How do qualified people find out about your organization, let alone know that you have a job opening that’s a perfect match for their disposition and skill set? Instead of providing a “hiring process” answer, let’s look at the question from a potential new hire’s perspective.

Each contact or “touch point” reinforces or contradicts a potential applicant’s impression of an organization. “Aware” is the first stage of that worker’s journey and, whether consciously or unconsciously, consistency is what stands out to a job seeker. Candidates recognize disconnects between our website messaging and their social media feeds. Ever “Googled” your company or read your company’s reviews on Glassdoor.com? Is that information consistent with your organization’s intended messaging?

One of our clients went so far as to design a recruiting strategy around one simple question: “What do we want candidates telling their friends?” You don’t need to be an HR practitioner to know that friends have more credibility than marketing campaigns. The answers they came up with drove every recruiting process decision. Knowing what they wanted and being deliberate about shaping a candidate’s experience helped them more effectively fill the candidate funnel.

We identified “qualified applicant backlog” in a previous post as a way to measure how well we source and attract the right talent. That number only grows when candidates find our story compelling enough to take some action.

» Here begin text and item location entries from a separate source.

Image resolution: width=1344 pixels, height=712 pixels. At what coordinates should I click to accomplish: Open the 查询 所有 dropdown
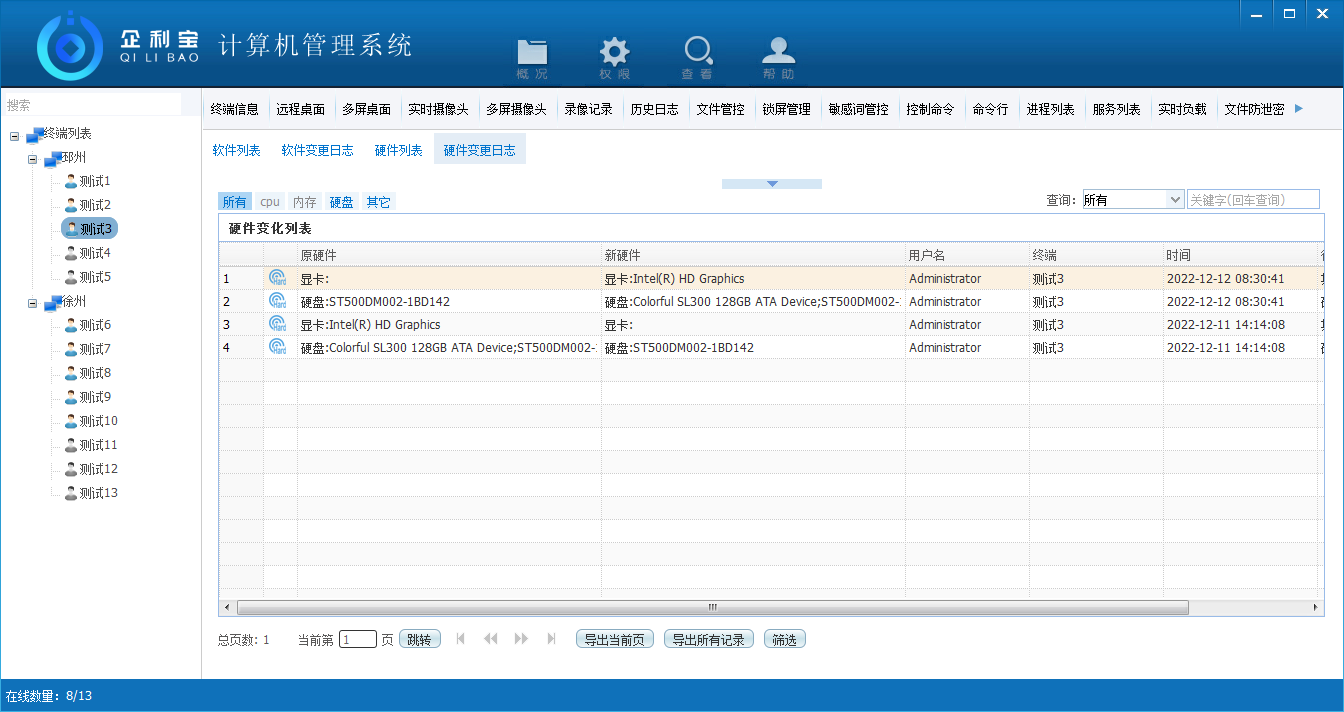[1175, 200]
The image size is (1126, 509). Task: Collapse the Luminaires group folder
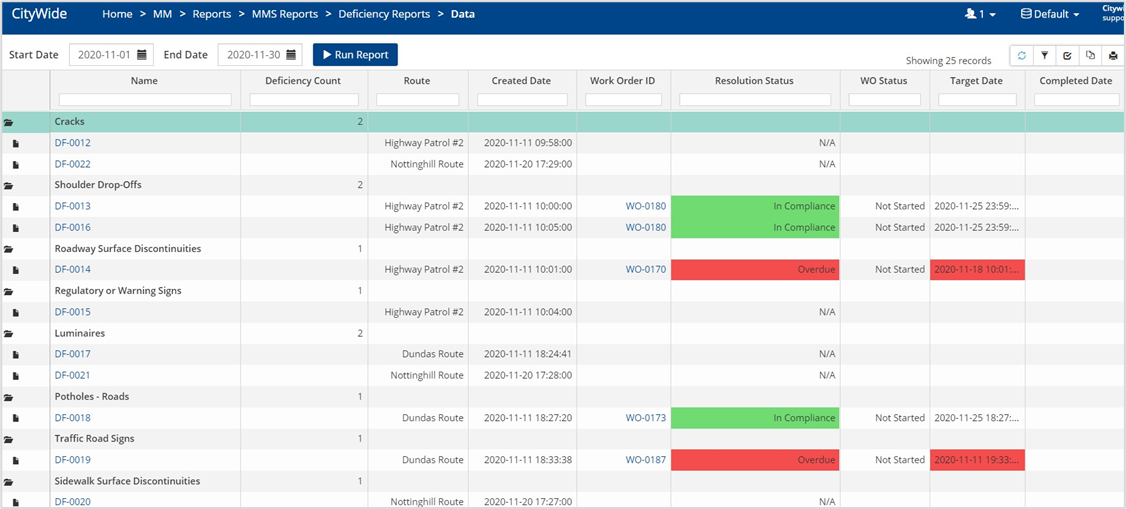click(9, 333)
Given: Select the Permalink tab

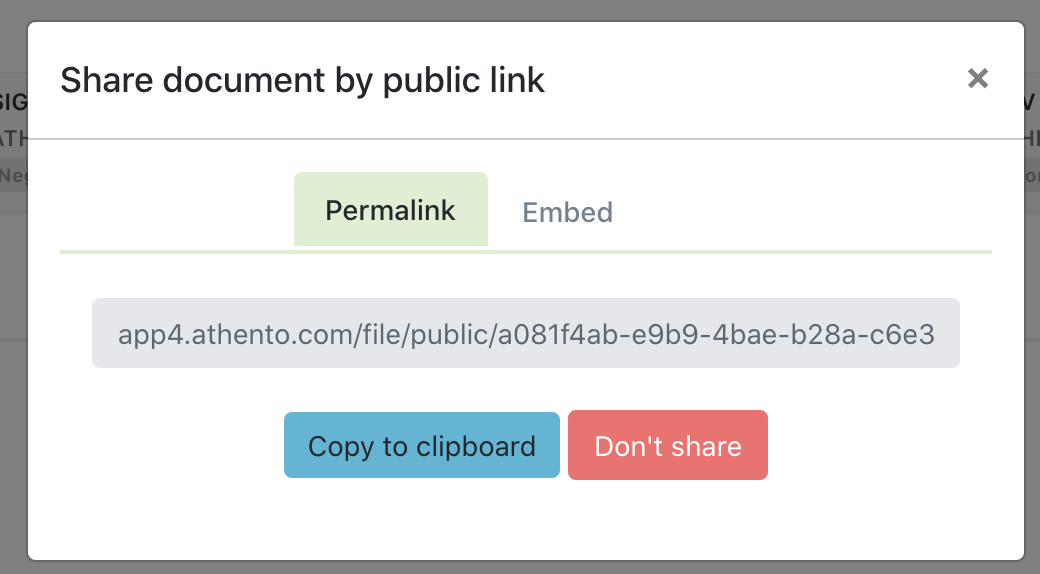Looking at the screenshot, I should [x=390, y=210].
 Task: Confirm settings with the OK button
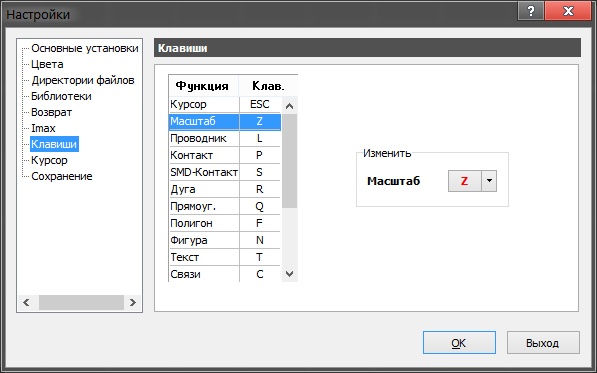pos(459,343)
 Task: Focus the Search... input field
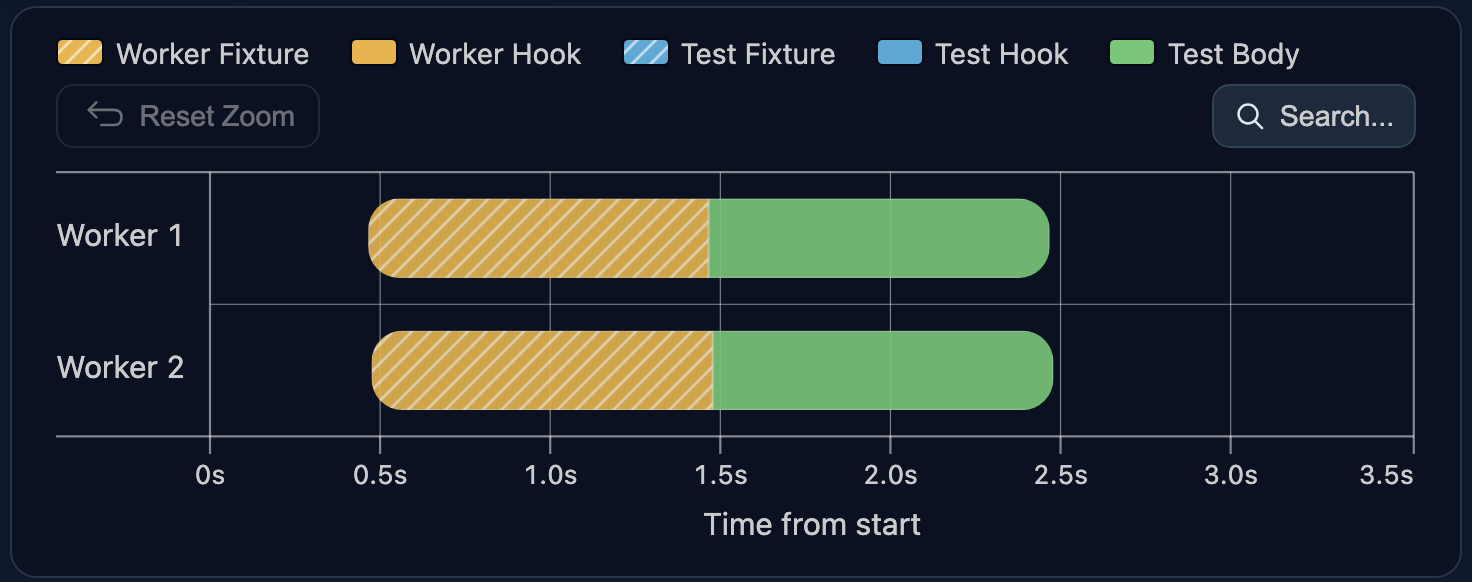(x=1314, y=116)
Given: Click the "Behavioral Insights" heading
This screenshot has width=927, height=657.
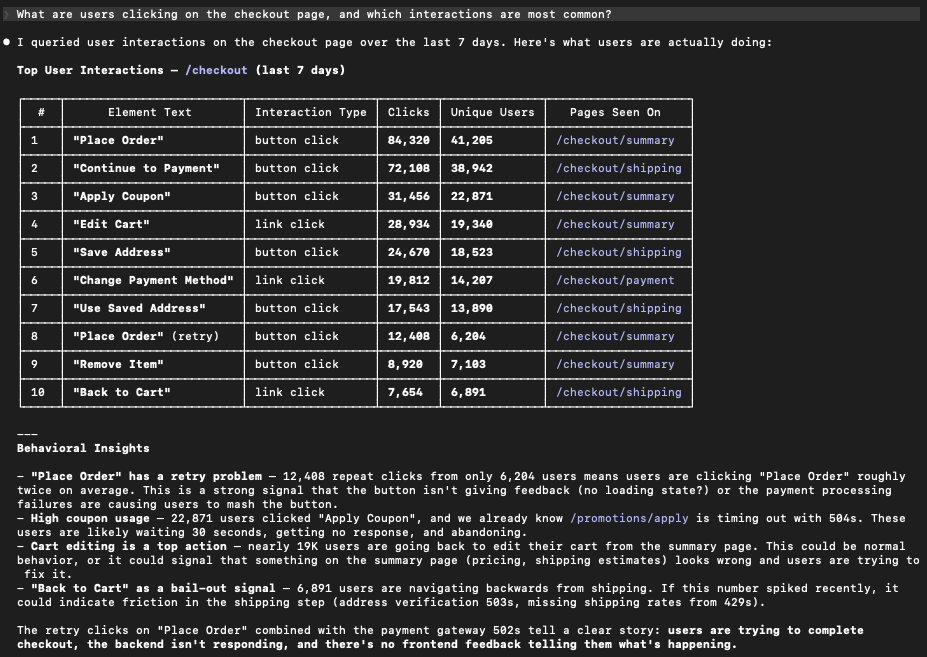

Once they do, our fictional candidate gets to experience the applicant screening mechanism, which triggers the next stage of a worker’s journey, “Discovery,” commonly referred to as “Recruiting” in HR speak. One might argue that everything I’ve covered so far falls into recruiting. I, however, only make the distinction because this is the worker’s journey through the worker’s eyes. Up to this point, candidates believe they are in the driver’s seat!